Stored records
-------
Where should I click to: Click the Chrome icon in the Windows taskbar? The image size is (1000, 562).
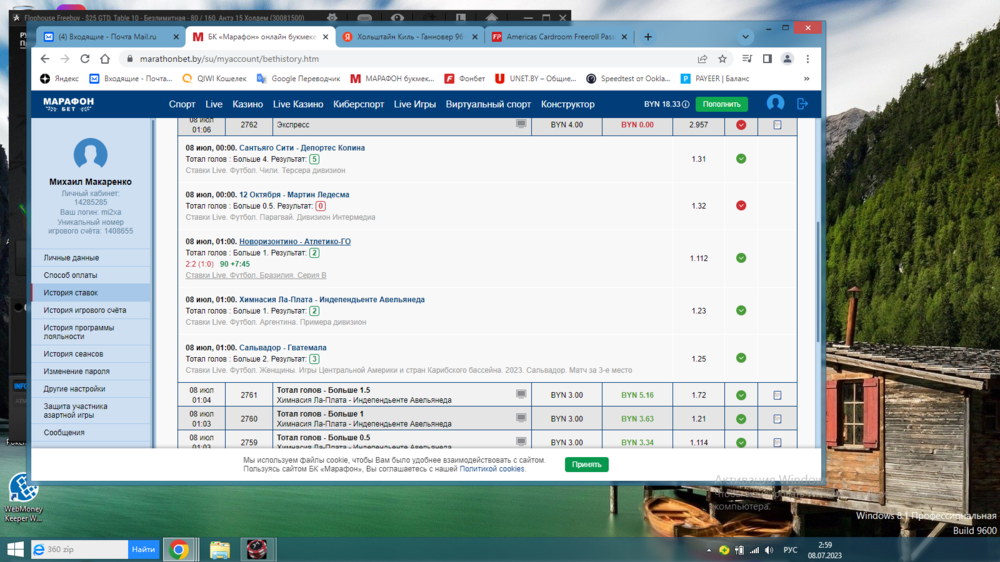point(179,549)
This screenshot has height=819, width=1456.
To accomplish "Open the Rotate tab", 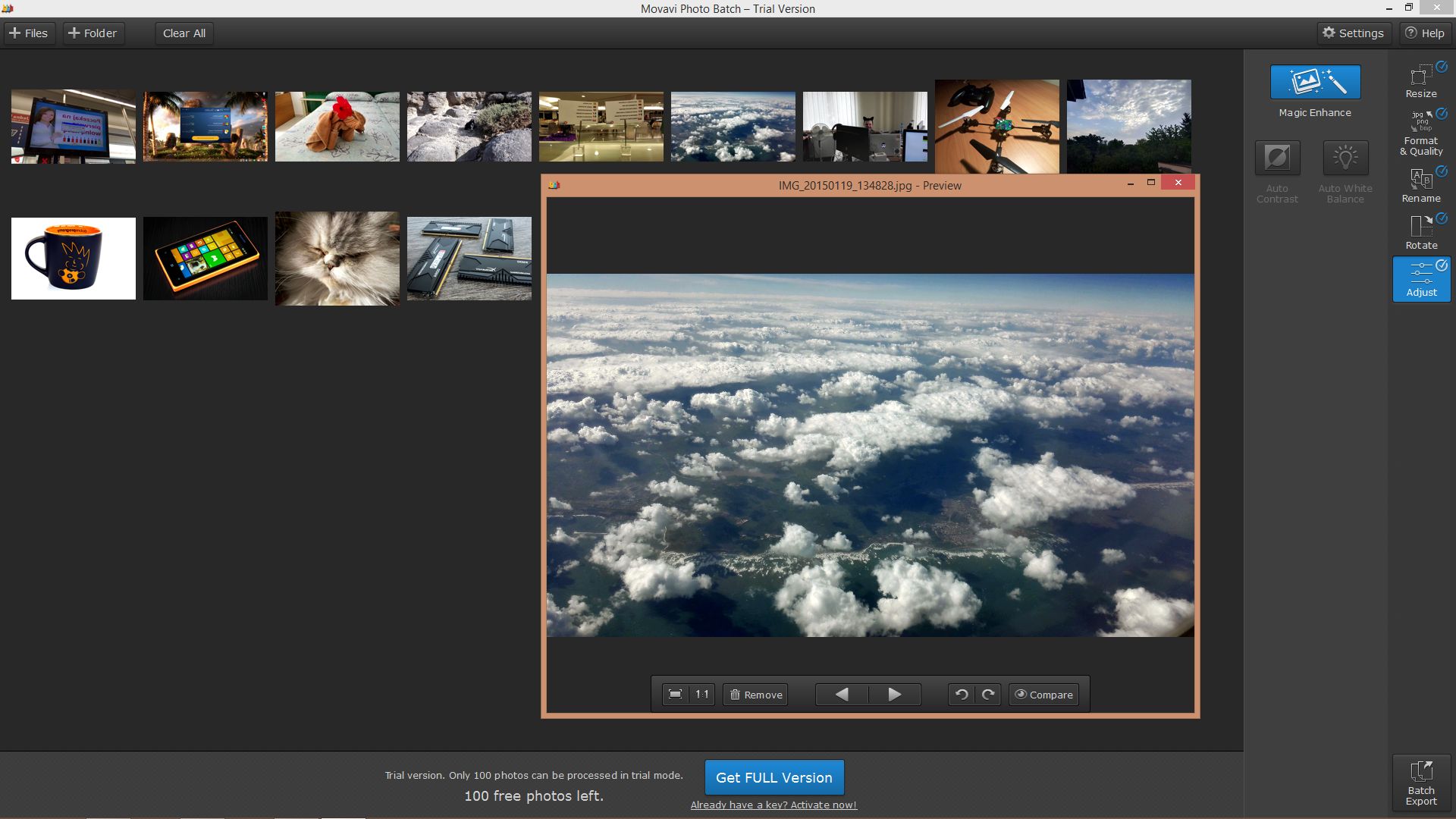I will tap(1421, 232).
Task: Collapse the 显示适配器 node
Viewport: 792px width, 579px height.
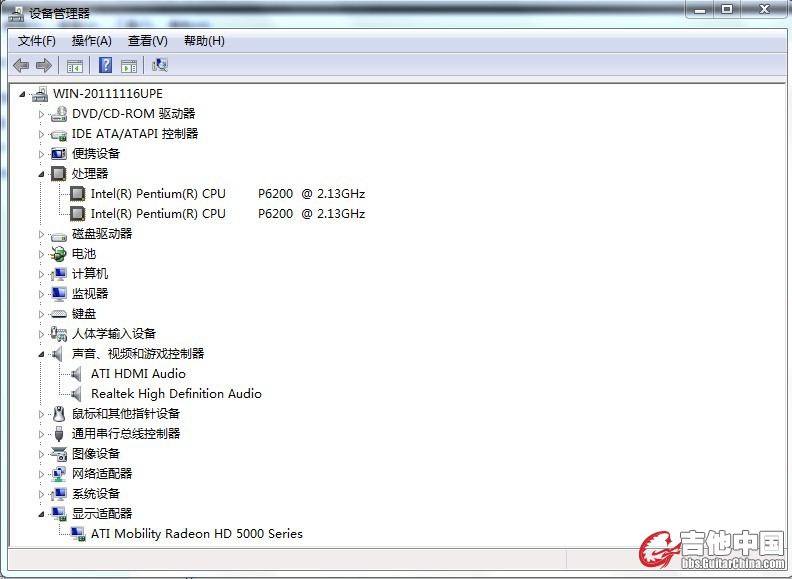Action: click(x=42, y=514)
-------
▶ **Your task**:
When you reach the line with "Task: Collapse the 显示适配器 node" in the entries above, start copying, and go on word for word to the last line; skip any picture.

▶ **Task output**:
Task: Collapse the 显示适配器 node
Viewport: 792px width, 579px height.
Action: click(x=42, y=514)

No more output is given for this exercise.